§ Work task
Repeat only the stretch of lines below that runs from the line with "This screenshot has width=1568, height=662." through the line with "Task: Copy raw data to clipboard", unaltered.

§ Data

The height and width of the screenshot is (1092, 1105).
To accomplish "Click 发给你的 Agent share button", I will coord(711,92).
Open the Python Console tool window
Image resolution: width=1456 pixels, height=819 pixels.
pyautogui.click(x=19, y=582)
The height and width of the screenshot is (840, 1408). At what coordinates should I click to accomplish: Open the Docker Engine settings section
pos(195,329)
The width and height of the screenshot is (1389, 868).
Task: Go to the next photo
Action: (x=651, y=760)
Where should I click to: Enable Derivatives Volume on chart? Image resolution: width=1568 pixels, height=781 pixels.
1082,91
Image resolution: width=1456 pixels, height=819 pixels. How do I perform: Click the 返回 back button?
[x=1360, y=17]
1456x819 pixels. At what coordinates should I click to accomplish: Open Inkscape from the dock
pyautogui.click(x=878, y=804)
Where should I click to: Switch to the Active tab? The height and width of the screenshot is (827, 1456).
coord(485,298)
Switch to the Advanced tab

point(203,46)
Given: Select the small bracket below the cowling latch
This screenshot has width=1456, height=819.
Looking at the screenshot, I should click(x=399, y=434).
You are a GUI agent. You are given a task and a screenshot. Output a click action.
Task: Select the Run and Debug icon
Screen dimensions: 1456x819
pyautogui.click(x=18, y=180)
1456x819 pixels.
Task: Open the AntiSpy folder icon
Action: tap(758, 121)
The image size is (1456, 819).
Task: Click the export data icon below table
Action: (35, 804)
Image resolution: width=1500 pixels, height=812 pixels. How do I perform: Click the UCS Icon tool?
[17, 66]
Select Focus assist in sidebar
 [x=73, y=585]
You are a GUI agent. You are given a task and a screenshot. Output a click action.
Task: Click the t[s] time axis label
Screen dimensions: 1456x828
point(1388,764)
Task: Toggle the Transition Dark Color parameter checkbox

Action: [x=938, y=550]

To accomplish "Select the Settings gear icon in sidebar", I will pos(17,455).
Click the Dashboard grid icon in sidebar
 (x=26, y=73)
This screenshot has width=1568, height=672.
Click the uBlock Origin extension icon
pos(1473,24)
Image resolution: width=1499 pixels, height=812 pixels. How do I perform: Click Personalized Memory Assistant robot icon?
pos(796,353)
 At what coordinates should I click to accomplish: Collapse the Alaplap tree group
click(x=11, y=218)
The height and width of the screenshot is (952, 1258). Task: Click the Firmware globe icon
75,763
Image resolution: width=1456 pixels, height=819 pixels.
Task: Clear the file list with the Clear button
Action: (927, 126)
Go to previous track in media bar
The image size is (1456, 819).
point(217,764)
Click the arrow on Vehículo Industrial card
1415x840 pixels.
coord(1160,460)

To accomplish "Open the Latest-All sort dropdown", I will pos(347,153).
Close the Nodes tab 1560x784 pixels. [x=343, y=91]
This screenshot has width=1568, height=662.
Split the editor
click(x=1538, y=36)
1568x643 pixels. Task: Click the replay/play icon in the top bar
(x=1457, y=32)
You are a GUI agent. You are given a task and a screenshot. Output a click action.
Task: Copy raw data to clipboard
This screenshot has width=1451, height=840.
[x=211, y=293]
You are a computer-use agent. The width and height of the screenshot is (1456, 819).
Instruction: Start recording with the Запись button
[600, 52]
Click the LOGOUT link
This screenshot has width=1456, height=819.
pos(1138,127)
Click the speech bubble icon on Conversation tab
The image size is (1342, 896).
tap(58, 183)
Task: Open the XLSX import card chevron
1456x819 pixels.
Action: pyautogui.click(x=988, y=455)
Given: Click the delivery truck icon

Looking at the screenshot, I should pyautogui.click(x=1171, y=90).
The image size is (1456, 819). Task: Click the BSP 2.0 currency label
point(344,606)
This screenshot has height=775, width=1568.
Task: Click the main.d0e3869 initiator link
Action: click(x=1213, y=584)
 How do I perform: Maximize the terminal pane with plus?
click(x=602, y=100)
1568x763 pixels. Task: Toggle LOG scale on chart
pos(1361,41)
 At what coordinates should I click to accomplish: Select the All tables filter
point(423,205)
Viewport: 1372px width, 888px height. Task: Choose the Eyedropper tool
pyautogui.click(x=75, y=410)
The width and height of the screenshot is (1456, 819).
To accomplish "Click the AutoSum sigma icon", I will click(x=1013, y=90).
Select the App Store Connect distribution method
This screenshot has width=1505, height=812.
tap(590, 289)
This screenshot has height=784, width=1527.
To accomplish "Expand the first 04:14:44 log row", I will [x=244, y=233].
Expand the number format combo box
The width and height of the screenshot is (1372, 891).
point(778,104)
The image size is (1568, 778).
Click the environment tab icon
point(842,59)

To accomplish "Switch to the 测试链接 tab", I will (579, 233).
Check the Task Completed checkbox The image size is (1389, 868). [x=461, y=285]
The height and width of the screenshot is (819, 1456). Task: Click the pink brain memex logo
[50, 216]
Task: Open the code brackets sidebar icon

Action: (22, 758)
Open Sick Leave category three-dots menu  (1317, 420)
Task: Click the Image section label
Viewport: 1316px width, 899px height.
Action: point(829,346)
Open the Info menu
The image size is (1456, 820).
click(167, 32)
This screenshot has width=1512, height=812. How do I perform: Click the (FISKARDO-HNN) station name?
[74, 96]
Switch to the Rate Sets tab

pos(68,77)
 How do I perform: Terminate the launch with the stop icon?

§ Answer to this exercise
This screenshot has width=1568, height=662.
Split the editor
click(x=1538, y=36)
1568x643 pixels. Task: Click the replay/play icon in the top bar
(x=1457, y=32)
You are a GUI agent. You are given a task and a screenshot. Output a click action.
Task: Copy raw data to clipboard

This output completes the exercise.